Many problems in computational biology can be formulated as binary classification, in which the goal is to infer whether an entity (e.g., a cell) belongs to a target class (e.g., a cell type). Accuracy, precision, sensitivity (i.e., recall), specificity, and F1 score (Additional file 1: Fig. S1) are some of the measures commonly used to quantify classification performance, but they all require a threshold of the classification score to assign every entity to either the target class or not. The receiver operating characteristic (ROC) and precision-recall curve (PRC) avoid this problem by considering multiple thresholds [1], which allows detailed examination of the trade-off between identifying entities of the target class and wrongly including entities not of this class. It is common to summarize these curves by the area under them (AUROC and AUPRC, respectively), which is a value between 0 and 1, with a larger value corresponding to better classification performance.

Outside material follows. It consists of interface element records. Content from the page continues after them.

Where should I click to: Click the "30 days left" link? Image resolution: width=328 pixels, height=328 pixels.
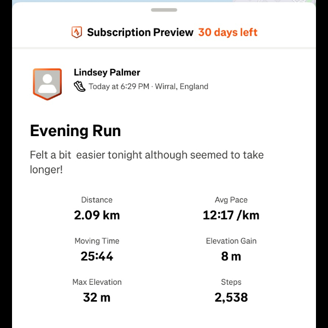227,32
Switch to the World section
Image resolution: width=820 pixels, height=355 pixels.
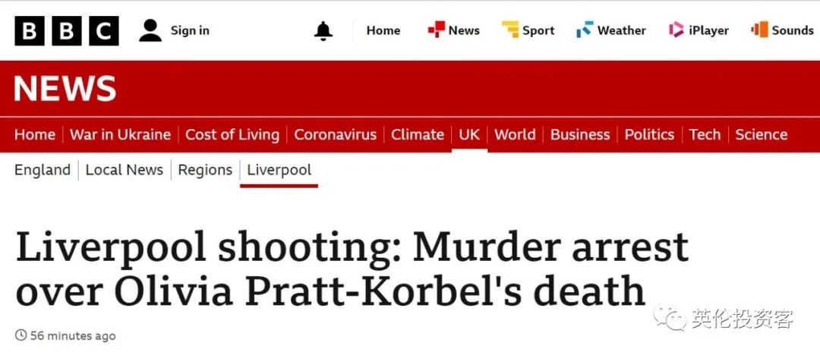pos(515,134)

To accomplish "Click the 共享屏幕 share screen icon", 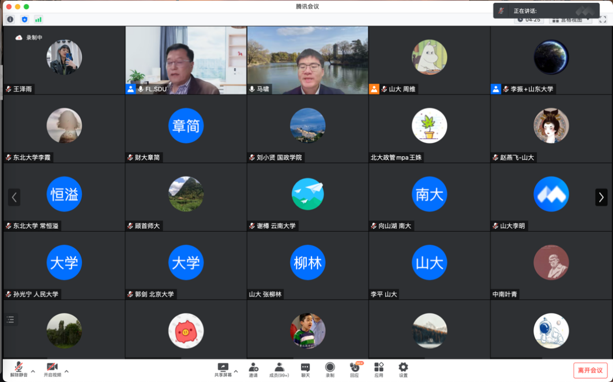I will coord(223,369).
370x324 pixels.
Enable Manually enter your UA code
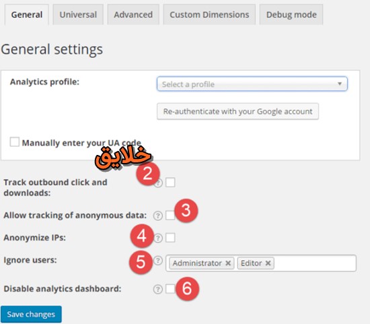point(15,142)
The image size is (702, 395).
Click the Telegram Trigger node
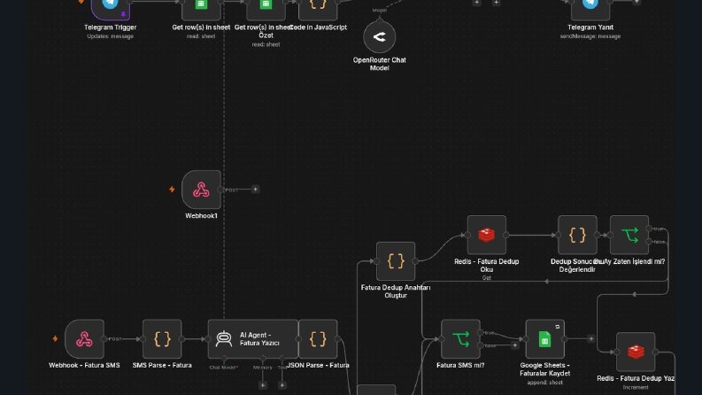(110, 9)
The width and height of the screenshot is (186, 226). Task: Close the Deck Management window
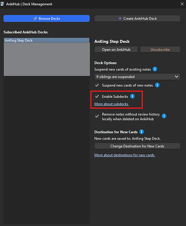click(182, 4)
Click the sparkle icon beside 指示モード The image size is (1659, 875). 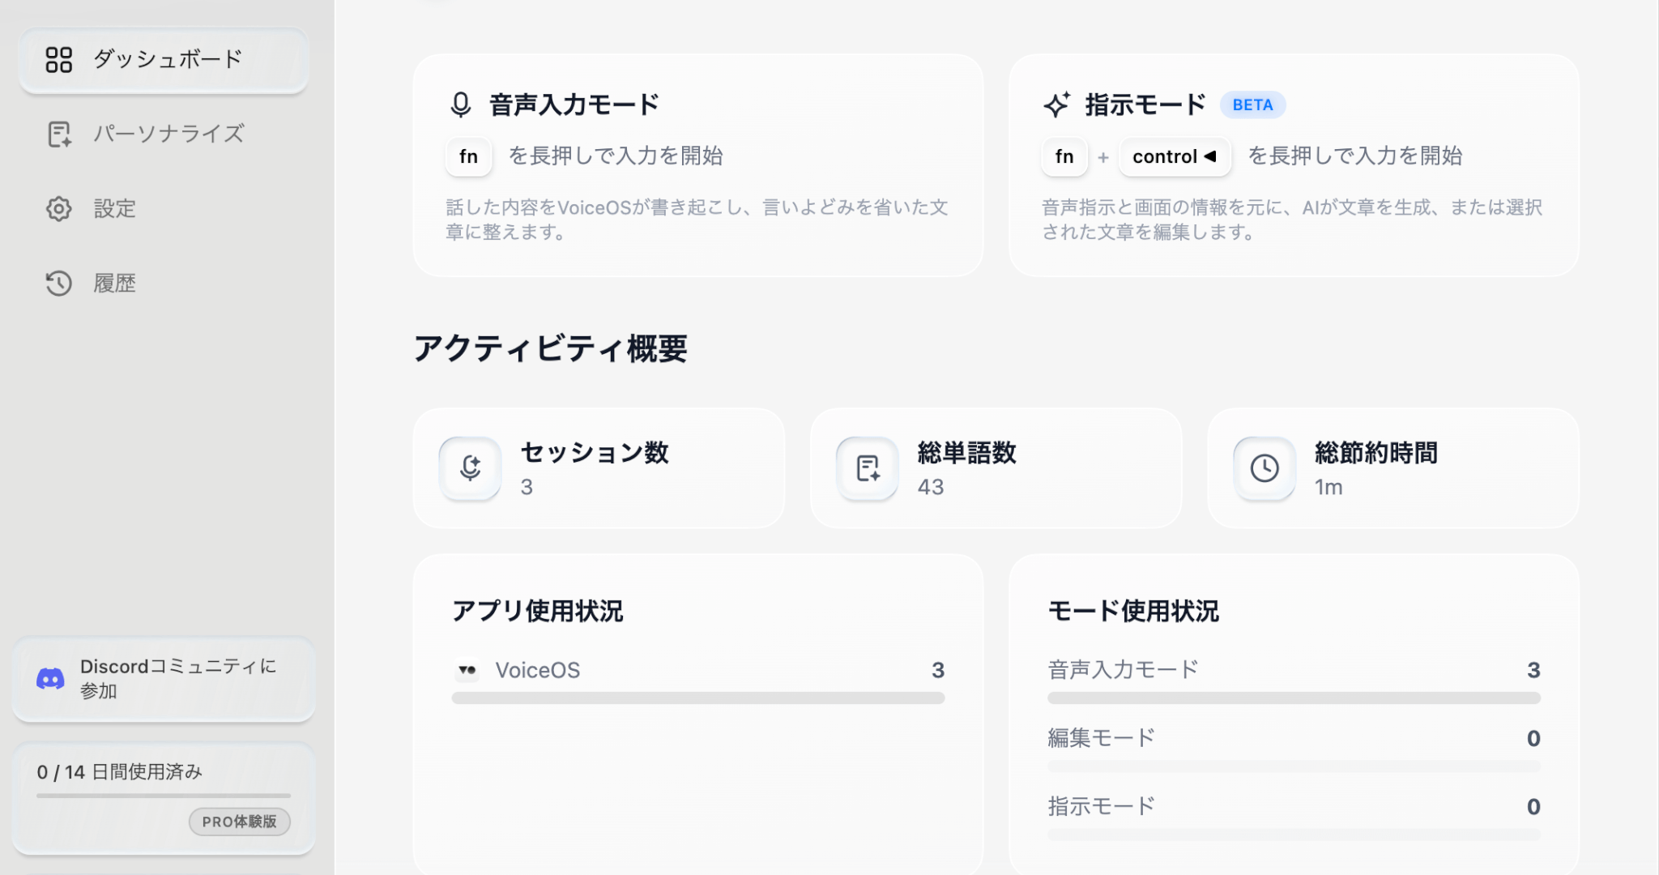1056,105
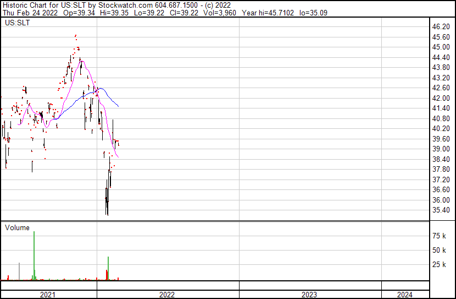
Task: Select the 2023 year label on timeline
Action: (309, 295)
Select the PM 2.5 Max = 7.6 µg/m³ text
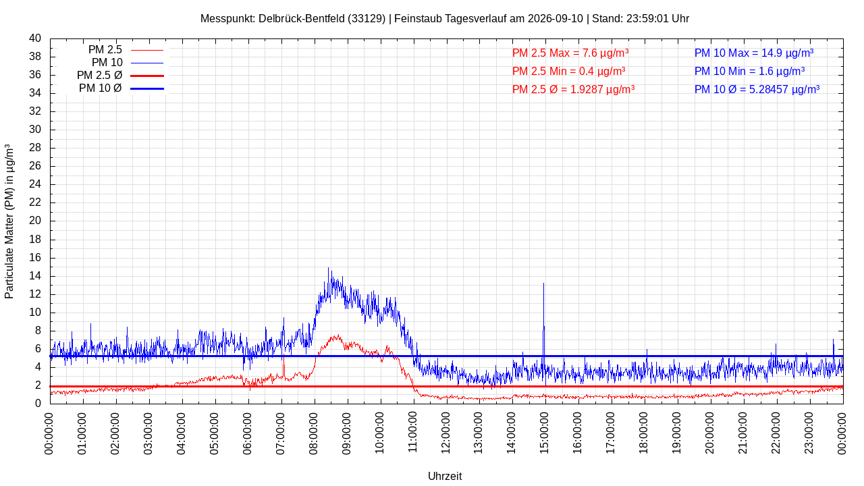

When the different classes have imbalanced sizes (e.g., the target cell type has few cells), AUPRC is a more sensitive measure than AUROC [1,2,3,4], especially when there are errors among the top predictions (Additional file 1: Fig. S2). As a result, AUPRC has been used in a variety of applications, such as reconstructing biological networks [5], identifying cancer genes [6] and essential genes [7], determining protein binding sites [8], imputing sparse experimental data [9], and predicting patient treatment response [10]. AUPRC has also been extensively used as a performance measure in benchmarking studies, such as the ones for comparing methods for analyzing differential gene expression [11], identifying gene regulatory interactions [12], and inferring cell-cell communications [13] from single-cell RNA sequencing data.

Given the importance of PRC and AUPRC, we analyzed commonly used software tools and found that they produce contrasting results, some of which are overly-optimistic.

Results

Basics

For each entity, a classifier outputs a score to indicate how likely it belongs to the target (i.e., “positive”) class. Depending on the classifier, the score can be discrete (e.g., random forest) or continuous (e.g., artificial neural network). Using a threshold t, the classification scores can be turned into binary predictions by considering all entities with a score \(\ge t\) as belonging to the positive class and all other entities as not. When these predictions are compared to the actual classes of the entities, precision is defined as the proportion of entities predicted to be positive that are actually positive, while recall is defined as the proportion of actually positive entities that are predicted to be positive (Additional file 1: Fig. S1).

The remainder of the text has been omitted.